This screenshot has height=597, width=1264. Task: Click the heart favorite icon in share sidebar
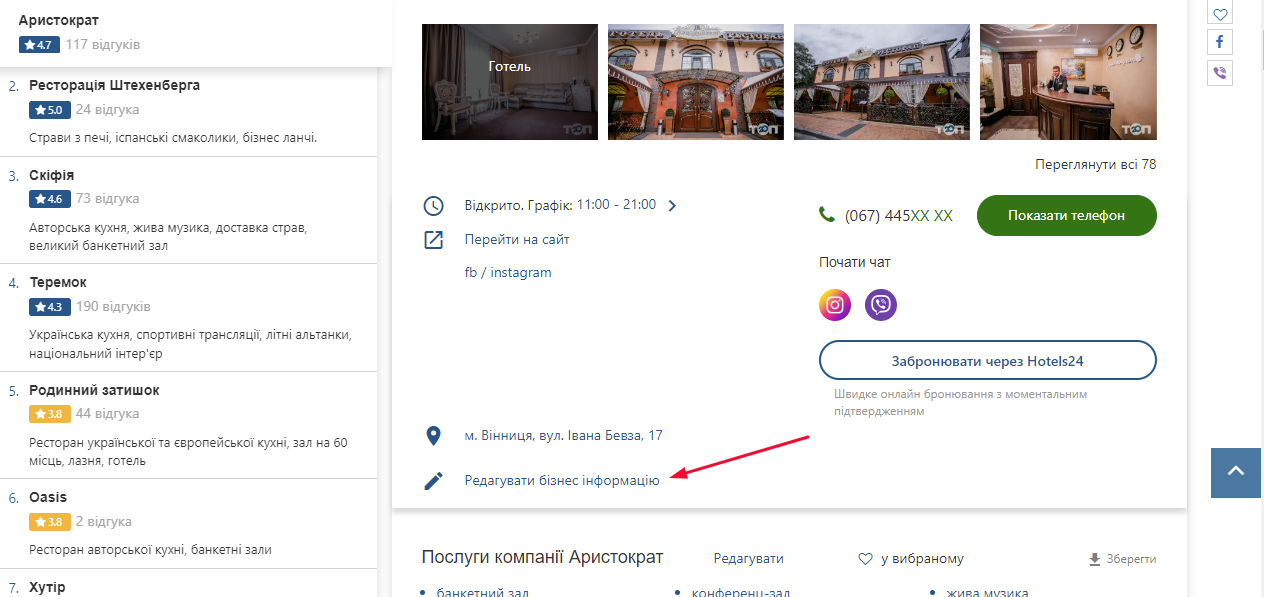[1220, 14]
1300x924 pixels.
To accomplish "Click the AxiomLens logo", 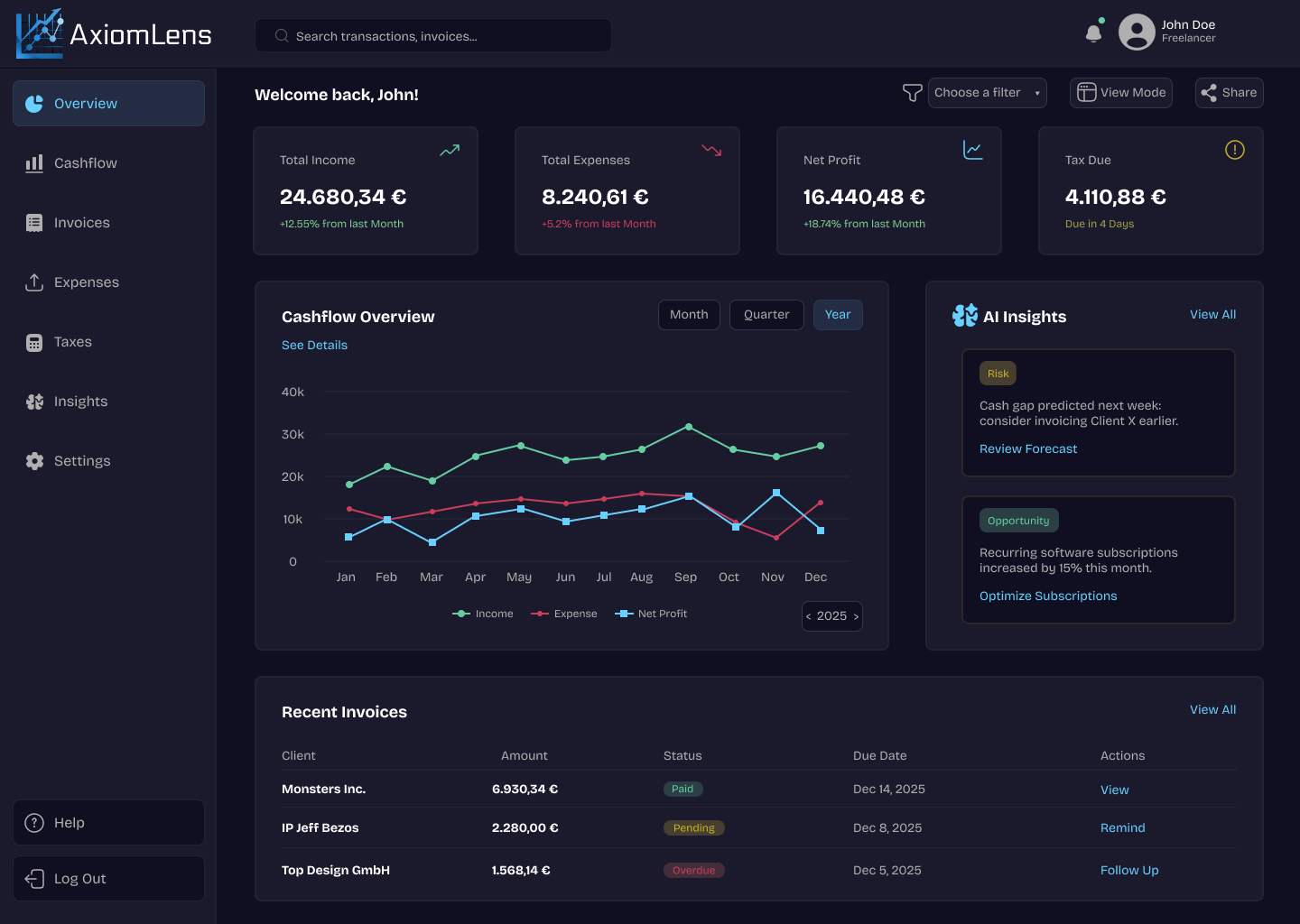I will tap(114, 34).
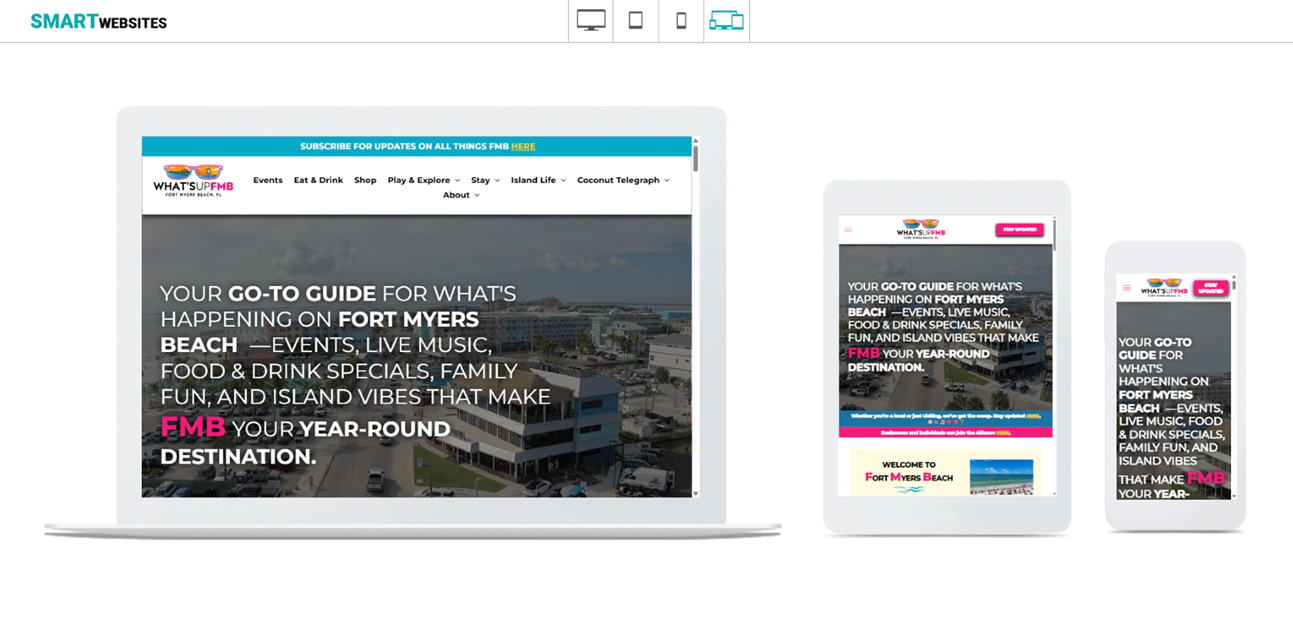Switch to the tablet preview icon
Screen dimensions: 1293x630
635,20
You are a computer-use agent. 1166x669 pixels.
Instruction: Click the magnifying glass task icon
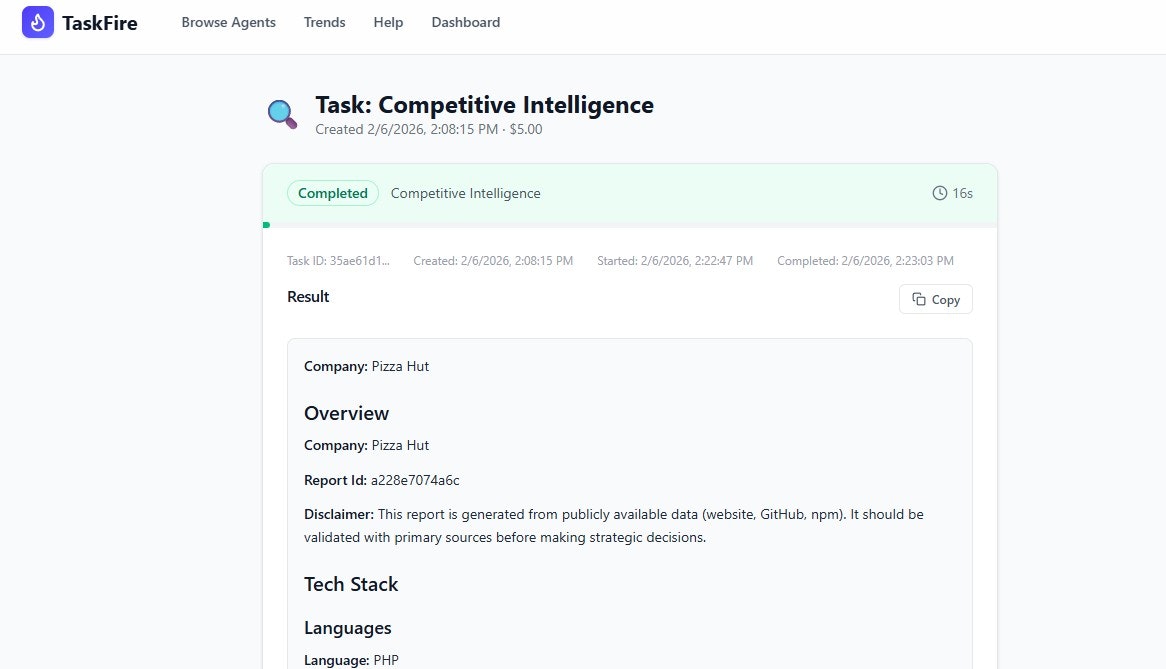click(x=281, y=113)
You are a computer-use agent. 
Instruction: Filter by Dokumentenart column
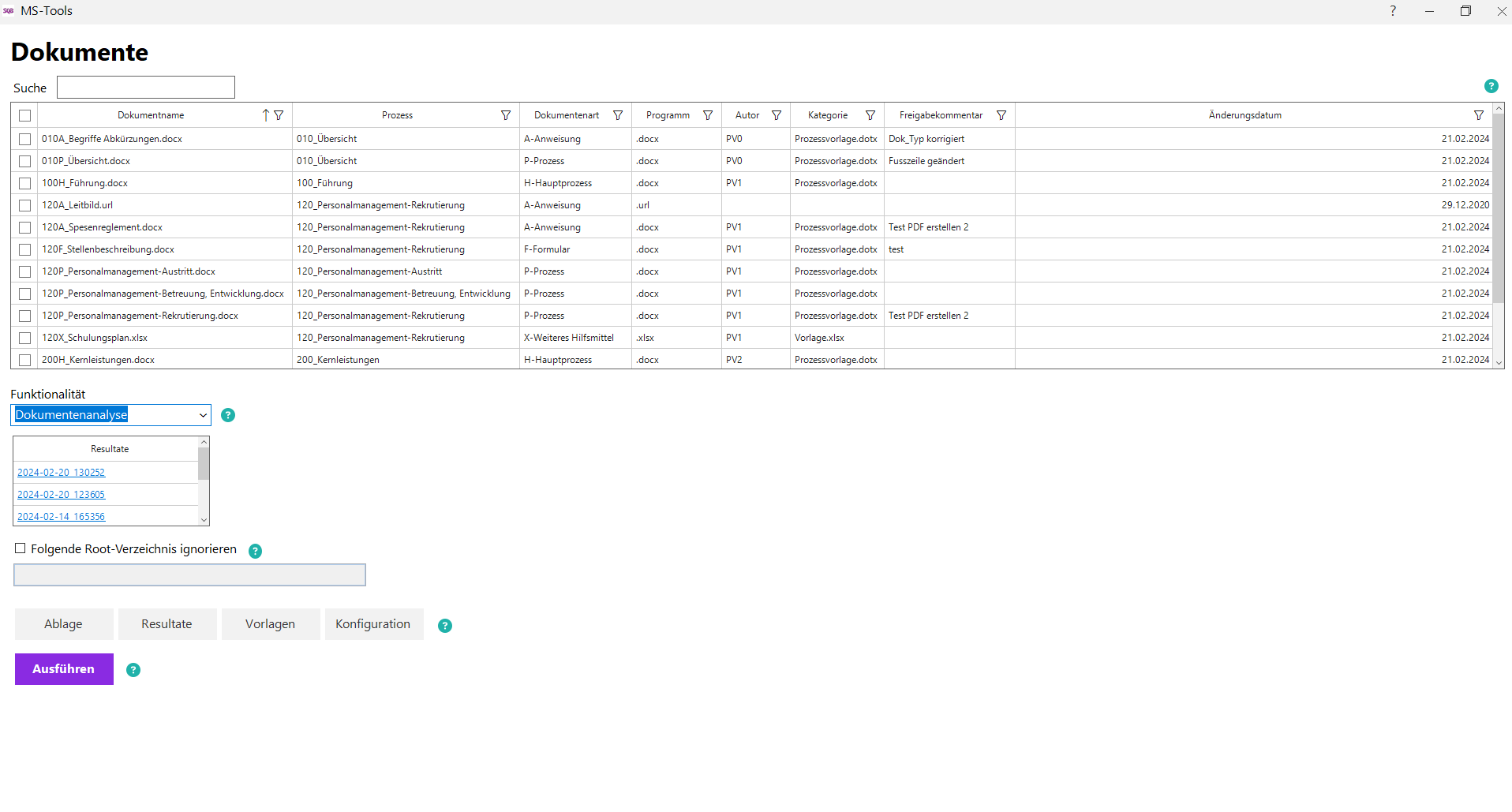point(618,115)
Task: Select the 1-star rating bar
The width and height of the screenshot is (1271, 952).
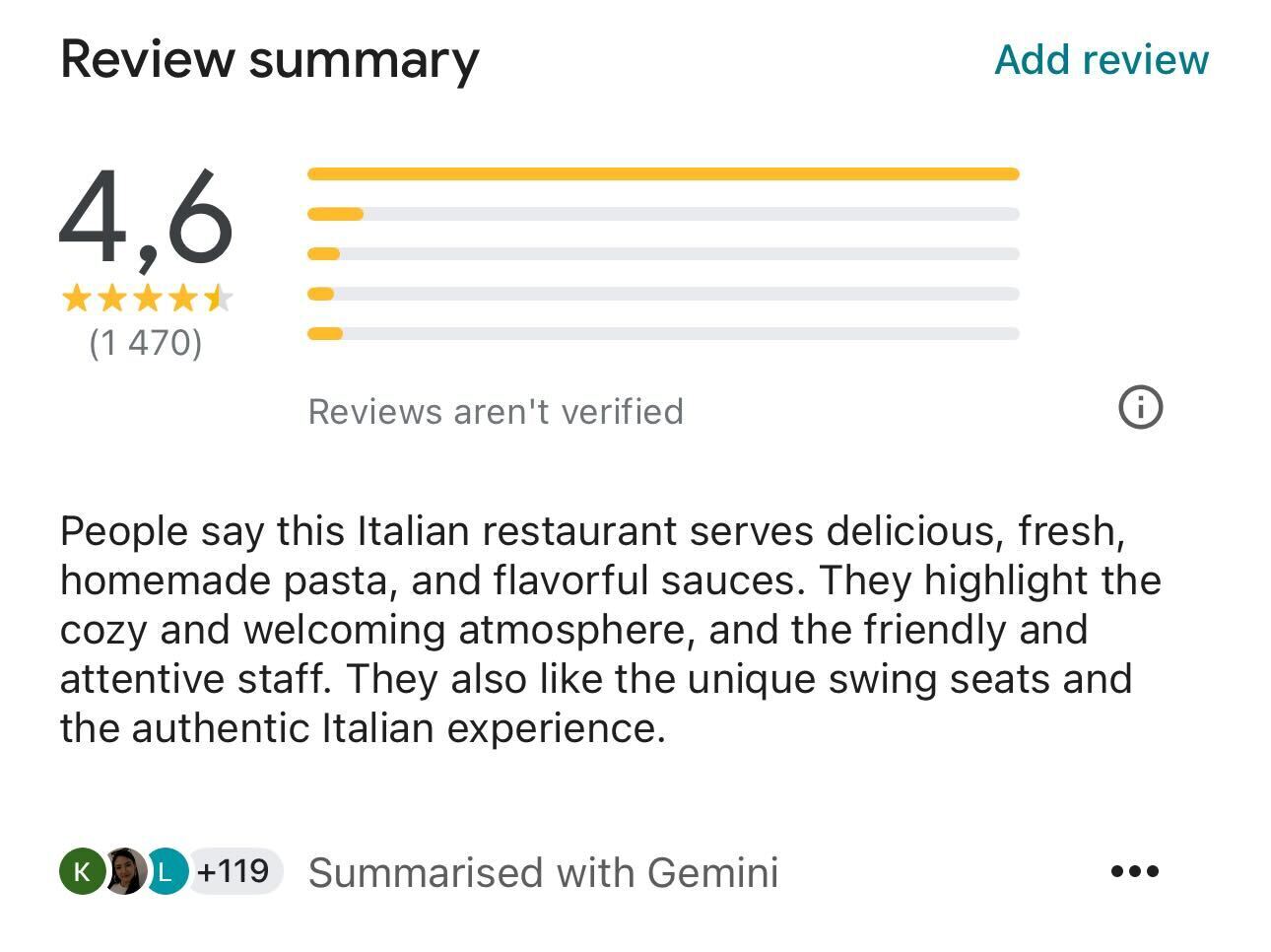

◆ **Required action**: Your response should consist solely of the lines from the line with "Instruction: Click the" through the last line of the entries above, printed exactly and without pictures.

◆ **Answer space**:
Instruction: Click the magnifying glass task icon
click(x=281, y=113)
You are a computer-use agent. 
Instruction: Filter by Dokumentenart column
point(618,115)
Task: Select the 1-star rating bar
The width and height of the screenshot is (1271, 952).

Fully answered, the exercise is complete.